>> Begin Data supplied
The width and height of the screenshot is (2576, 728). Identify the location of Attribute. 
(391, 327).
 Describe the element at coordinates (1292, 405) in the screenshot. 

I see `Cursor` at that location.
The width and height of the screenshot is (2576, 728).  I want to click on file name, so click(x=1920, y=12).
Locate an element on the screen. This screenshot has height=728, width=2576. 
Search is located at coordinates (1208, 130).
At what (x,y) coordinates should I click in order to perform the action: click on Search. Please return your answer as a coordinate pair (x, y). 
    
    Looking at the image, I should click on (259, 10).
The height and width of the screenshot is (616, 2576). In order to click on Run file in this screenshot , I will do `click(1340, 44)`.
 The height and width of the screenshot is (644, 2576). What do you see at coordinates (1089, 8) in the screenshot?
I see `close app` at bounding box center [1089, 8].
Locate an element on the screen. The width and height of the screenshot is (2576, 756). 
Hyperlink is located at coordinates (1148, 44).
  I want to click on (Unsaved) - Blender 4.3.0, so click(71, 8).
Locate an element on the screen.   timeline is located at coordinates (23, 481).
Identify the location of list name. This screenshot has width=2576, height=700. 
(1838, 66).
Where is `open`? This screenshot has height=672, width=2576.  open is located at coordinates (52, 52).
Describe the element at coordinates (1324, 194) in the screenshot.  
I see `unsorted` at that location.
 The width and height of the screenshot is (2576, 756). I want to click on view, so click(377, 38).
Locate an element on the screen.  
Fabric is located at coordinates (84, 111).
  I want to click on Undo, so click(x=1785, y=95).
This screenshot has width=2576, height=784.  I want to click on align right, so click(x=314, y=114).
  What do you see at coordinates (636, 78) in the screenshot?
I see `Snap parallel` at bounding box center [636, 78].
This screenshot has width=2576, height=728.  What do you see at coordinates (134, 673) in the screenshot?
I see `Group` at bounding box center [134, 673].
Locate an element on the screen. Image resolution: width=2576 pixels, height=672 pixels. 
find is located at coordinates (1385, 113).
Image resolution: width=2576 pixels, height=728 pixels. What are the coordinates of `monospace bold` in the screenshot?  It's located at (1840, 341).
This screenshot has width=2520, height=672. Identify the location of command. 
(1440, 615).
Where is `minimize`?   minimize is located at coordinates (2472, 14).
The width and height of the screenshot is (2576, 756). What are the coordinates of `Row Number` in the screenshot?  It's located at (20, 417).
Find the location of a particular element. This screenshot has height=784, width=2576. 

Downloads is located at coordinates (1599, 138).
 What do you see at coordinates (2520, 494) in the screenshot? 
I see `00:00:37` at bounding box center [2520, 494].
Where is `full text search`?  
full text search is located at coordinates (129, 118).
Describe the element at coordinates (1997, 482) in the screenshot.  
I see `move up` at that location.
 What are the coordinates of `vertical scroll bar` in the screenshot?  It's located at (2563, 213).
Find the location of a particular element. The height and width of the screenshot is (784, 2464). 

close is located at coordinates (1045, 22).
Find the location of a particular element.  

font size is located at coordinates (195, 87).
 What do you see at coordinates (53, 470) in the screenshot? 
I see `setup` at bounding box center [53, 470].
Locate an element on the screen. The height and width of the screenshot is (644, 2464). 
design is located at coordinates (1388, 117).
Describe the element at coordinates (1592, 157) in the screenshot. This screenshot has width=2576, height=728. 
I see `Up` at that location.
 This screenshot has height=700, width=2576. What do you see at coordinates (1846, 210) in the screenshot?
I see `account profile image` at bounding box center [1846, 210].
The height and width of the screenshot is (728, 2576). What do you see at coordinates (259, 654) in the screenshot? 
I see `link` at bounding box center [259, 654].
>> End Data supplied
Set task: Render all of the entries above as a Markdown table with the columns "Row" and "Text." Put a row number in the first column and one line in the second, and leave out blank lines.

Solution for this task:
| Row | Text |
|---|---|
| 1 | The width and height of the screenshot is (2576, 728). Identify the location of Attribute.  |
| 2 | (391, 327). |
| 3 |  Describe the element at coordinates (1292, 405) in the screenshot.  |
| 4 | I see `Cursor` at that location. |
| 5 | The width and height of the screenshot is (2576, 728).  I want to click on file name, so click(x=1920, y=12). |
| 6 | Locate an element on the screen. This screenshot has height=728, width=2576.  |
| 7 | Search is located at coordinates (1208, 130). |
| 8 | At what (x,y) coordinates should I click in order to perform the action: click on Search. Please return your answer as a coordinate pair (x, y).  |
| 9 |     Looking at the image, I should click on (259, 10). |
| 10 | The height and width of the screenshot is (616, 2576). In order to click on Run file in this screenshot , I will do `click(1340, 44)`. |
| 11 |  The height and width of the screenshot is (644, 2576). What do you see at coordinates (1089, 8) in the screenshot? |
| 12 | I see `close app` at bounding box center [1089, 8]. |
| 13 | Locate an element on the screen. The width and height of the screenshot is (2576, 756).  |
| 14 | Hyperlink is located at coordinates (1148, 44). |
| 15 |   I want to click on (Unsaved) - Blender 4.3.0, so click(71, 8). |
| 16 | Locate an element on the screen.   timeline is located at coordinates (23, 481). |
| 17 | Identify the location of list name. This screenshot has width=2576, height=700.  |
| 18 | (1838, 66). |
| 19 | Where is `open`? This screenshot has height=672, width=2576.  open is located at coordinates (52, 52). |
| 20 | Describe the element at coordinates (1324, 194) in the screenshot.   |
| 21 | I see `unsorted` at that location. |
| 22 |  The width and height of the screenshot is (2576, 756). I want to click on view, so click(377, 38). |
| 23 | Locate an element on the screen.   |
| 24 | Fabric is located at coordinates (84, 111). |
| 25 |   I want to click on Undo, so click(x=1785, y=95). |
| 26 | This screenshot has width=2576, height=784.  I want to click on align right, so click(x=314, y=114). |
| 27 |   What do you see at coordinates (636, 78) in the screenshot? |
| 28 | I see `Snap parallel` at bounding box center [636, 78]. |
| 29 | This screenshot has width=2576, height=728.  What do you see at coordinates (134, 673) in the screenshot? |
| 30 | I see `Group` at bounding box center [134, 673]. |
| 31 | Locate an element on the screen. Image resolution: width=2576 pixels, height=672 pixels.  |
| 32 | find is located at coordinates (1385, 113). |
| 33 | Image resolution: width=2576 pixels, height=728 pixels. What are the coordinates of `monospace bold` in the screenshot?  It's located at (1840, 341). |
| 34 | This screenshot has width=2520, height=672. Identify the location of command.  |
| 35 | (1440, 615). |
| 36 | Where is `minimize`?   minimize is located at coordinates (2472, 14). |
| 37 | The width and height of the screenshot is (2576, 756). What are the coordinates of `Row Number` in the screenshot?  It's located at (20, 417). |
| 38 | Find the location of a particular element. This screenshot has height=784, width=2576.  |
| 39 | Downloads is located at coordinates (1599, 138). |
| 40 |  What do you see at coordinates (2520, 494) in the screenshot?  |
| 41 | I see `00:00:37` at bounding box center [2520, 494]. |
| 42 | Where is `full text search`?   |
| 43 | full text search is located at coordinates (129, 118). |
| 44 | Describe the element at coordinates (1997, 482) in the screenshot.   |
| 45 | I see `move up` at that location. |
| 46 |  What are the coordinates of `vertical scroll bar` in the screenshot?  It's located at (2563, 213). |
| 47 | Find the location of a particular element. The height and width of the screenshot is (784, 2464).  |
| 48 | close is located at coordinates (1045, 22). |
| 49 | Find the location of a particular element.   |
| 50 | font size is located at coordinates (195, 87). |
| 51 |  What do you see at coordinates (53, 470) in the screenshot?  |
| 52 | I see `setup` at bounding box center [53, 470]. |
| 53 | Locate an element on the screen. The height and width of the screenshot is (644, 2464).  |
| 54 | design is located at coordinates (1388, 117). |
| 55 | Describe the element at coordinates (1592, 157) in the screenshot. This screenshot has width=2576, height=728.  |
| 56 | I see `Up` at that location. |
| 57 |  This screenshot has height=700, width=2576. What do you see at coordinates (1846, 210) in the screenshot? |
| 58 | I see `account profile image` at bounding box center [1846, 210]. |
| 59 | The height and width of the screenshot is (728, 2576). What do you see at coordinates (259, 654) in the screenshot?  |
| 60 | I see `link` at bounding box center [259, 654]. |